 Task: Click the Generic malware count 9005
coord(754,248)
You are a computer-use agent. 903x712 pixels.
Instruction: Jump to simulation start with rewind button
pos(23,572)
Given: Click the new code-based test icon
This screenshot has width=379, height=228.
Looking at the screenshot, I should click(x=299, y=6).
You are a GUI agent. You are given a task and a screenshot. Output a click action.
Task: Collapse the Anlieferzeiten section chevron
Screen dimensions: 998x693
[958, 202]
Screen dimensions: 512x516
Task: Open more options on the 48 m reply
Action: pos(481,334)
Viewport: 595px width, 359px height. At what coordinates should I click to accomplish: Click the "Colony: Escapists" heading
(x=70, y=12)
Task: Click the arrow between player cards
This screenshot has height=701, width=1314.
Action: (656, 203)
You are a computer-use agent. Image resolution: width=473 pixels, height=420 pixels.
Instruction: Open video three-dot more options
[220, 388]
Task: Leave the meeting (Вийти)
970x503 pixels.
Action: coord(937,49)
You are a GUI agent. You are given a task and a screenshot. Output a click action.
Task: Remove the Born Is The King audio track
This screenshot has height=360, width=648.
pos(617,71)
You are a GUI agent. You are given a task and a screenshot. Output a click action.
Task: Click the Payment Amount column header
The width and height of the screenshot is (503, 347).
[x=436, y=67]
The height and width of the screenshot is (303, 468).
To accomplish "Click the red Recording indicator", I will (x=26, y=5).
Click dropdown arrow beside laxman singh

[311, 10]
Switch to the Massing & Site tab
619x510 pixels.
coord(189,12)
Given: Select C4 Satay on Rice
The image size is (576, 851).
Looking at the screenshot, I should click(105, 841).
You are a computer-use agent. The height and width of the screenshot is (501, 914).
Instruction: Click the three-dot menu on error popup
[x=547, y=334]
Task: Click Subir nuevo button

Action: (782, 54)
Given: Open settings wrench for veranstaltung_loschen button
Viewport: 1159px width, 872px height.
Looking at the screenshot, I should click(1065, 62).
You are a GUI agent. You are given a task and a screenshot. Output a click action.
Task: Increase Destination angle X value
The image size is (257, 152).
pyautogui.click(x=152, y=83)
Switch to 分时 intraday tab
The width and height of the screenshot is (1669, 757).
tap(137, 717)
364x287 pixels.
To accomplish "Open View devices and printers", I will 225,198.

........

→ Instruction
Set down again, unchanged, every line of the material above from the one containing "Given: Select C4 Satay on Rice" down to the one containing "Looking at the screenshot, I should click(1065, 62).", including both.

→ Full output
Given: Select C4 Satay on Rice
The image size is (576, 851).
Looking at the screenshot, I should click(105, 841).
You are a computer-use agent. The height and width of the screenshot is (501, 914).
Instruction: Click the three-dot menu on error popup
[x=547, y=334]
Task: Click Subir nuevo button

Action: (782, 54)
Given: Open settings wrench for veranstaltung_loschen button
Viewport: 1159px width, 872px height.
Looking at the screenshot, I should click(1065, 62).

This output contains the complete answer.